EXERCISE INSTRUCTIONS: In the lines below, substitute "Select" for every "Open" and leave everything else unchanged. Leave the pictures out of your answer.

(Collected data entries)
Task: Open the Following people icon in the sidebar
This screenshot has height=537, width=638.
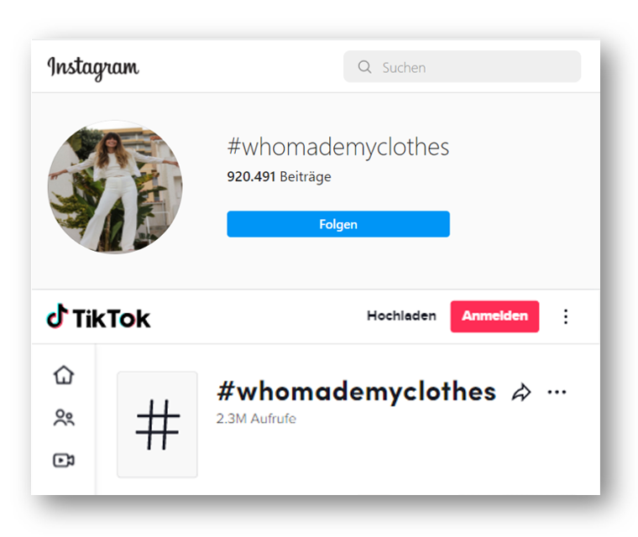Action: point(64,418)
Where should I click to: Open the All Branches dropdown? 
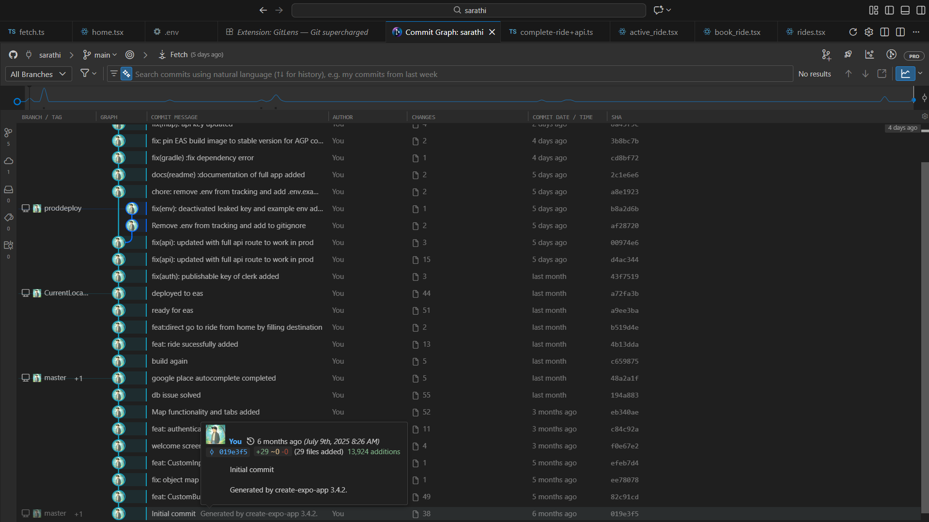38,74
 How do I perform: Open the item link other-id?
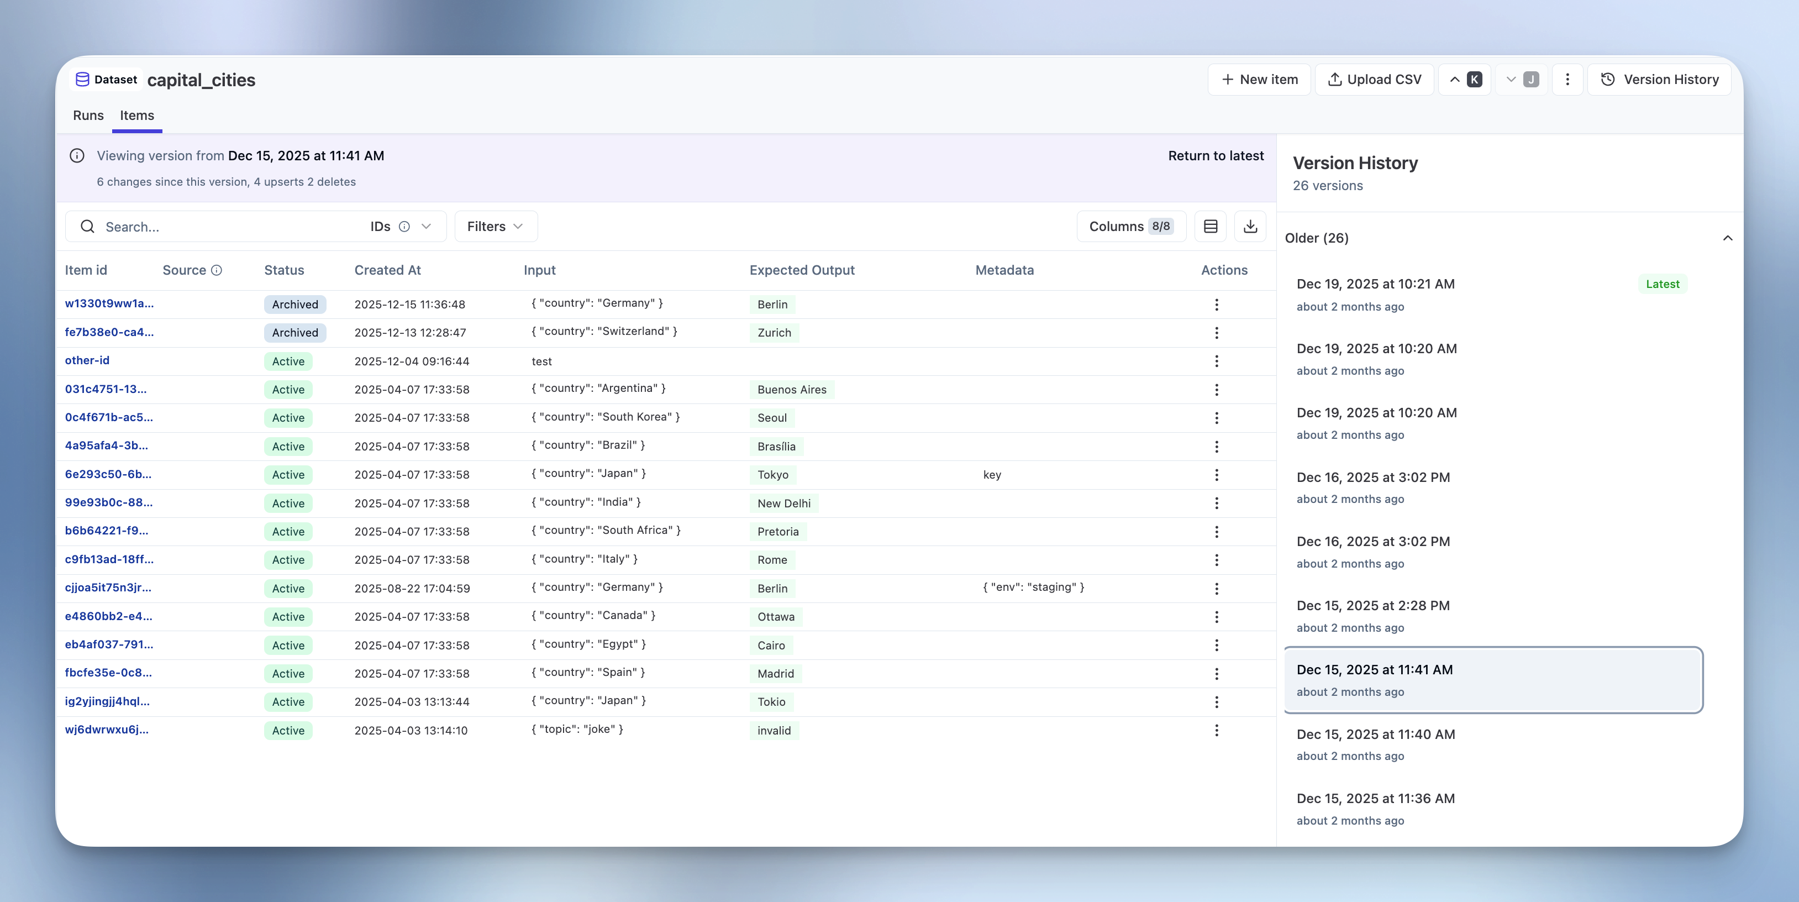(87, 360)
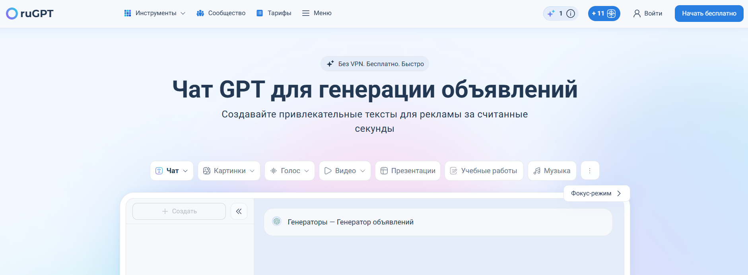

SOLUTION TO THE PROBLEM:
Task: Select the Following people icon in the sidebar
This screenshot has height=537, width=638.
Action: point(64,418)
Where should I click to: Select the All Branches dropdown? 
38,74
 How do I perform: Select the item link other-id?
(87, 360)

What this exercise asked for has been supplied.